● EXERCISE
Nothing in the records may be dropped or altered when you repeat them.

● EXERCISE INPUTS
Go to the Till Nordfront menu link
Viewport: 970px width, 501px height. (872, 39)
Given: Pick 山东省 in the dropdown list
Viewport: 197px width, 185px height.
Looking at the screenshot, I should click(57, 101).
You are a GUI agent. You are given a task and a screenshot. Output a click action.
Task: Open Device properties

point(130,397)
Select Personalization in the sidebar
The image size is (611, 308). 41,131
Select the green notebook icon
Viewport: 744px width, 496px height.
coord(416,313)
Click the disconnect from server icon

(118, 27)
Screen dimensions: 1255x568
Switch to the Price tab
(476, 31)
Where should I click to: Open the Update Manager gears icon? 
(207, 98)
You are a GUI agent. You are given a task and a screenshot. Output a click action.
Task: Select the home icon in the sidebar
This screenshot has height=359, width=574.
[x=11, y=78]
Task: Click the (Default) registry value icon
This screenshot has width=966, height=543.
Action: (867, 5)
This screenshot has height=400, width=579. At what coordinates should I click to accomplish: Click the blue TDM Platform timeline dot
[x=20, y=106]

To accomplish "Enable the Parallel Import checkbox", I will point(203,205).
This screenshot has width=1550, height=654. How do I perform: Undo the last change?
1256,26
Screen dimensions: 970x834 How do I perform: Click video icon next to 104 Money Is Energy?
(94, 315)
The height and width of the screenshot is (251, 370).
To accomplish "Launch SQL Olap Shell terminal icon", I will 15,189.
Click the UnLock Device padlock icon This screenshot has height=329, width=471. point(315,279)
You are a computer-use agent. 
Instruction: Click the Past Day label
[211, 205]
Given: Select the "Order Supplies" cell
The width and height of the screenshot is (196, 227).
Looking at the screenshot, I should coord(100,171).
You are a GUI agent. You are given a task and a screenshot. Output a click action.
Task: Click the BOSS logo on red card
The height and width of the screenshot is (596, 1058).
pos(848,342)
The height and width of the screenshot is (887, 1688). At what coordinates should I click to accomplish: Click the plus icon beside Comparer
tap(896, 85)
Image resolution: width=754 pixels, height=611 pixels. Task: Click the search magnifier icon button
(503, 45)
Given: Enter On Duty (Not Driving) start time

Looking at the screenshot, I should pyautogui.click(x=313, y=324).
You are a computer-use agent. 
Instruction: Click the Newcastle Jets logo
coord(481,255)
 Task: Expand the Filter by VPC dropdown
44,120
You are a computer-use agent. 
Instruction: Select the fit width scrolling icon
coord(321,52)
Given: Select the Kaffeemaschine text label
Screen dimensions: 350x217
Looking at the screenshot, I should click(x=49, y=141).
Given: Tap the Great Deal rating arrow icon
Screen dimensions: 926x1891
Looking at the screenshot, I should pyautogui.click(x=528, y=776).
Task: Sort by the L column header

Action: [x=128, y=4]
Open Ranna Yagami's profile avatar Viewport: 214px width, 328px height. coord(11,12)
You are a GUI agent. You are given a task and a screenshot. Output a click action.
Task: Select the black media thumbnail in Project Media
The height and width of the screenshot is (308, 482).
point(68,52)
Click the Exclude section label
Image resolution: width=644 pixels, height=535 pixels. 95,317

● THE COMPLETED TASK
Go to the Till Nordfront menu link
Viewport: 970px width, 501px height. (872, 39)
Given: Pick 山东省 in the dropdown list
Viewport: 197px width, 185px height.
Looking at the screenshot, I should click(57, 101).
You are a GUI agent. You are given a task and a screenshot. Output a click action.
Task: Open Device properties

point(130,397)
Select Personalization in the sidebar
The image size is (611, 308). 41,131
Select the green notebook icon
Viewport: 744px width, 496px height.
coord(416,313)
Click the disconnect from server icon

(118, 27)
Screen dimensions: 1255x568
Switch to the Price tab
(476, 31)
Where should I click to: Open the Update Manager gears icon? 
(207, 98)
You are a GUI agent. You are given a task and a screenshot. Output a click action.
Task: Select the home icon in the sidebar
This screenshot has height=359, width=574.
[x=11, y=78]
Task: Click the (Default) registry value icon
This screenshot has width=966, height=543.
Action: (867, 5)
This screenshot has height=400, width=579. At what coordinates should I click to accomplish: Click the blue TDM Platform timeline dot
[x=20, y=106]

To accomplish "Enable the Parallel Import checkbox", I will point(203,205).
This screenshot has width=1550, height=654. How do I perform: Undo the last change?
1256,26
Screen dimensions: 970x834 How do I perform: Click video icon next to 104 Money Is Energy?
(94, 315)
The height and width of the screenshot is (251, 370).
To accomplish "Launch SQL Olap Shell terminal icon", I will 15,189.
Click the UnLock Device padlock icon This screenshot has height=329, width=471. point(315,279)
You are a computer-use agent. 
Instruction: Click the Past Day label
[211, 205]
Given: Select the "Order Supplies" cell
The width and height of the screenshot is (196, 227).
Looking at the screenshot, I should coord(100,171).
You are a GUI agent. You are given a task and a screenshot. Output a click action.
Task: Click the BOSS logo on red card
The height and width of the screenshot is (596, 1058).
pos(848,342)
The height and width of the screenshot is (887, 1688). At what coordinates should I click to accomplish: Click the plus icon beside Comparer
tap(896, 85)
Image resolution: width=754 pixels, height=611 pixels. Task: Click the search magnifier icon button
(503, 45)
Given: Enter On Duty (Not Driving) start time

Looking at the screenshot, I should pyautogui.click(x=313, y=324).
You are a computer-use agent. 
Instruction: Click the Newcastle Jets logo
coord(481,255)
 Task: Expand the Filter by VPC dropdown
44,120
You are a computer-use agent. 
Instruction: Select the fit width scrolling icon
coord(321,52)
Given: Select the Kaffeemaschine text label
Screen dimensions: 350x217
Looking at the screenshot, I should click(x=49, y=141).
Given: Tap the Great Deal rating arrow icon
Screen dimensions: 926x1891
Looking at the screenshot, I should pyautogui.click(x=528, y=776).
Task: Sort by the L column header

Action: [x=128, y=4]
Open Ranna Yagami's profile avatar Viewport: 214px width, 328px height. coord(11,12)
You are a GUI agent. You are given a task and a screenshot. Output a click action.
Task: Select the black media thumbnail in Project Media
The height and width of the screenshot is (308, 482).
point(68,52)
Click the Exclude section label
Image resolution: width=644 pixels, height=535 pixels. 95,317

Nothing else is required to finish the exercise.